= INSTRUCTIONS TO FOLLOW =
Tell me how many lines of the entries below include the string "label", and give only the number.

= PROVIDED DATA =

========================================================================

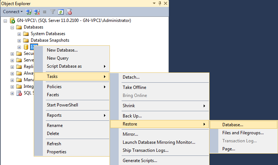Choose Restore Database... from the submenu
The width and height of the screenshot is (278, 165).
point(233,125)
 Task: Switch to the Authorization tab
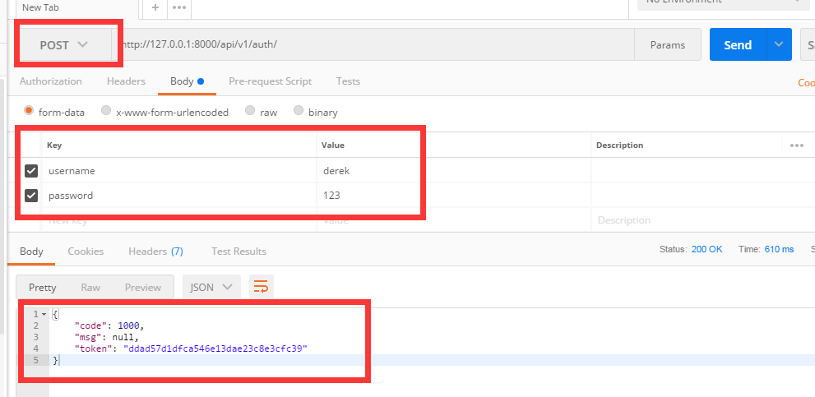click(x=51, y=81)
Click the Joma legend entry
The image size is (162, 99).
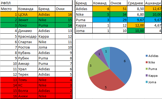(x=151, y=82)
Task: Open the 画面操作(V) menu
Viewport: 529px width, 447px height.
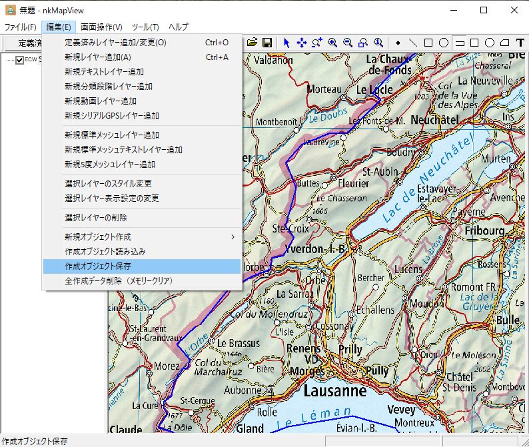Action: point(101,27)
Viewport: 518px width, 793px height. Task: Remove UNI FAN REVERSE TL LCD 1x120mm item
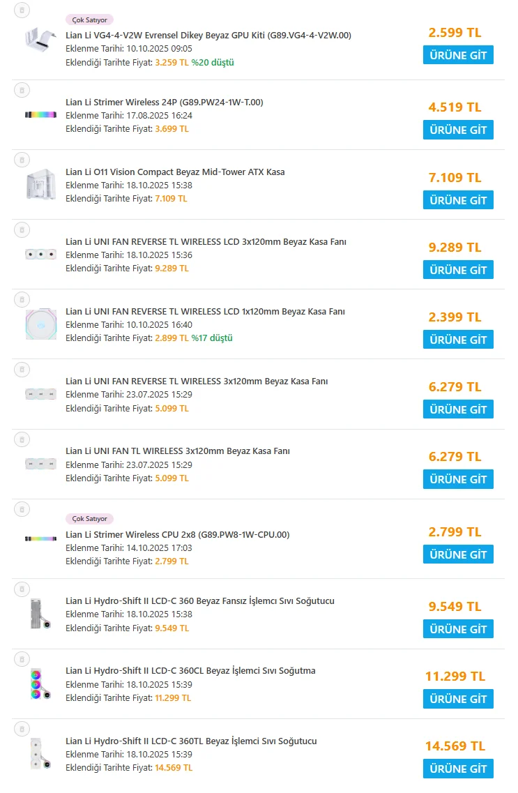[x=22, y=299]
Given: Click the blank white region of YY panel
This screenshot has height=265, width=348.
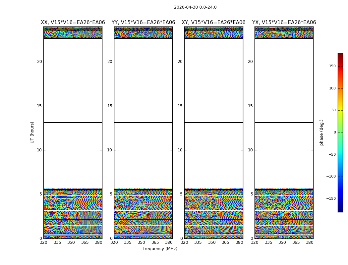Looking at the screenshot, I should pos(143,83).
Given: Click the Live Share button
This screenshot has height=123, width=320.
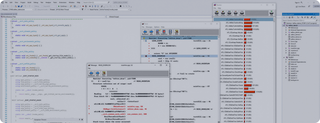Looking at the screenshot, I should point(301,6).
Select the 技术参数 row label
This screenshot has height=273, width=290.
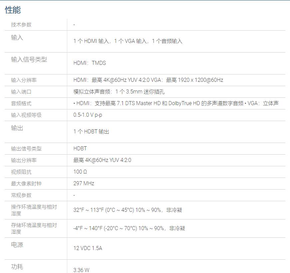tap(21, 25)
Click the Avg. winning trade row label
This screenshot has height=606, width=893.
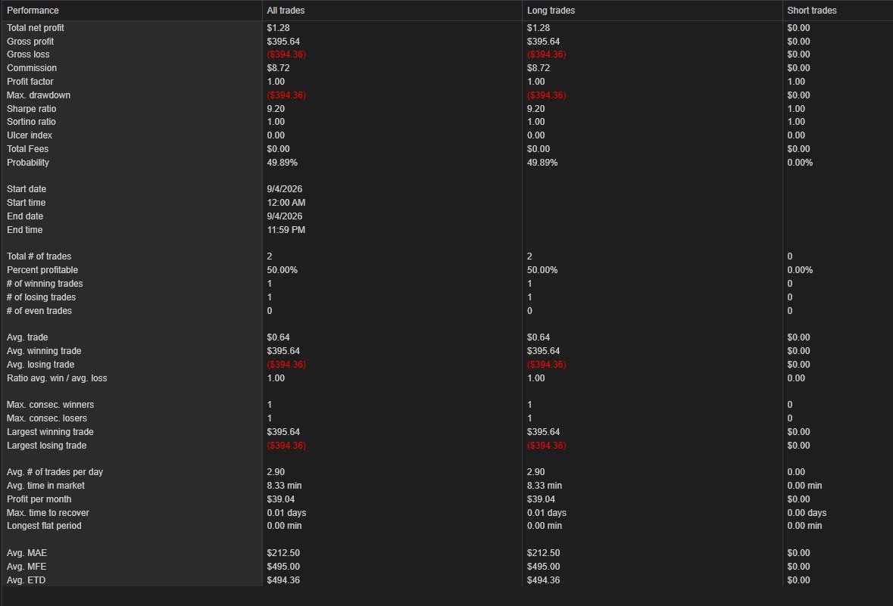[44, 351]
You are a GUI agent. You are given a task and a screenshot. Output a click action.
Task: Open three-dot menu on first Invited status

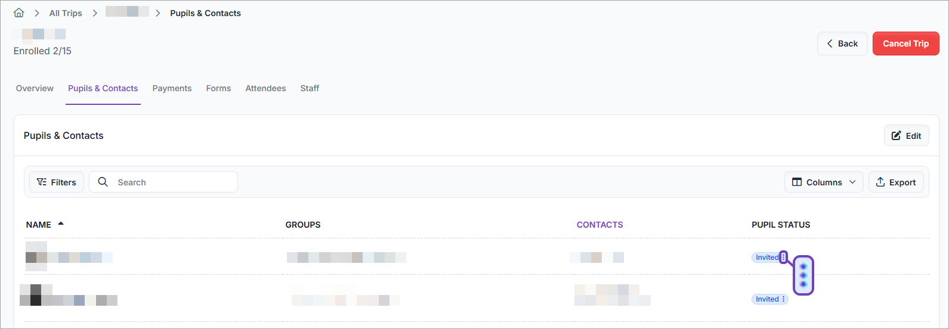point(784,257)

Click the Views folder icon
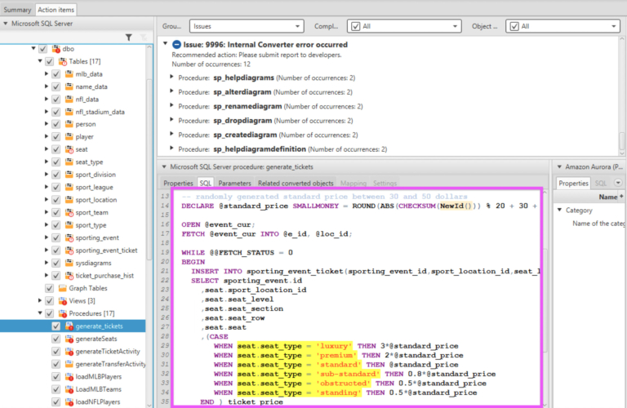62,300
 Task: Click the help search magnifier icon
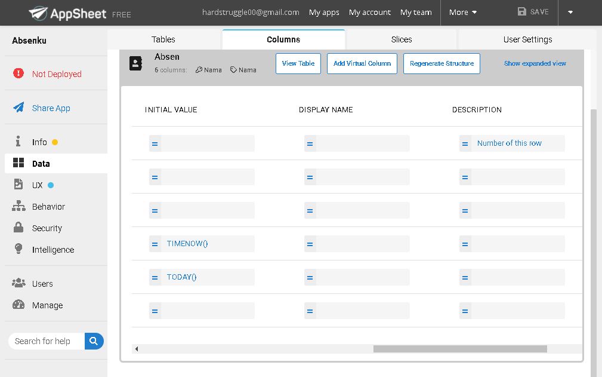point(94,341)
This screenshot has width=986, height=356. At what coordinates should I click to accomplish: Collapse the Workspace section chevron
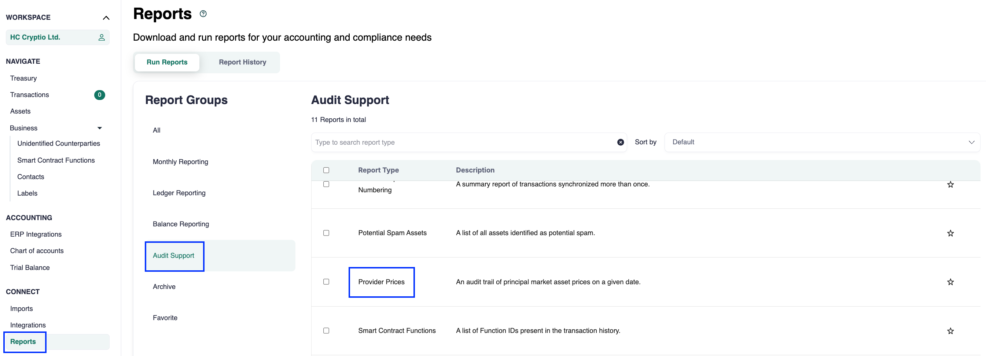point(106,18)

========================================================================

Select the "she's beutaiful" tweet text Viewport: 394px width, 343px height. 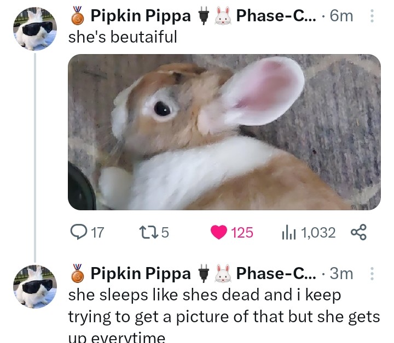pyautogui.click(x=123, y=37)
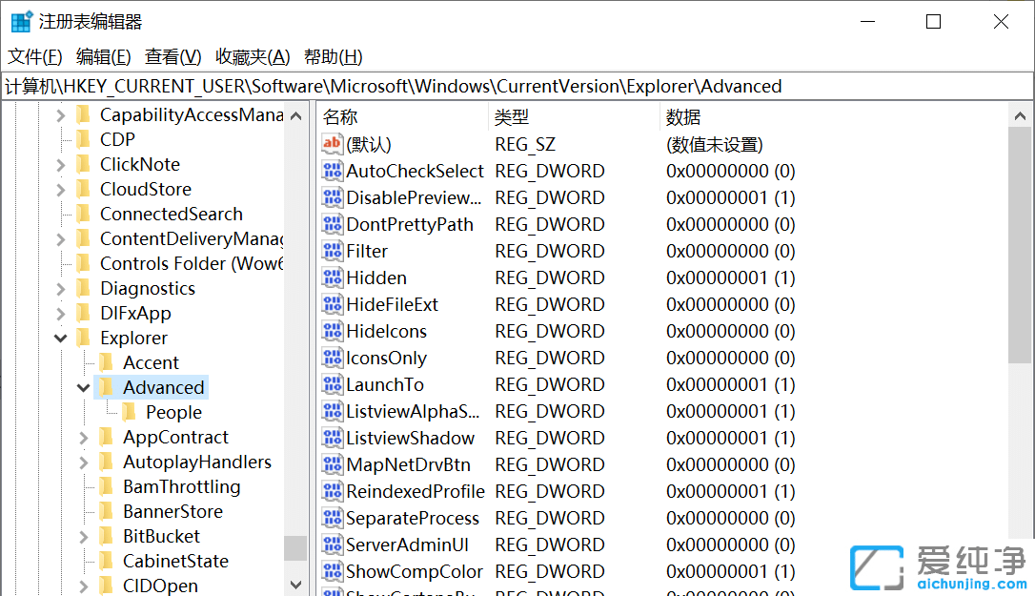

========================================================================

= TASK RESULT =
2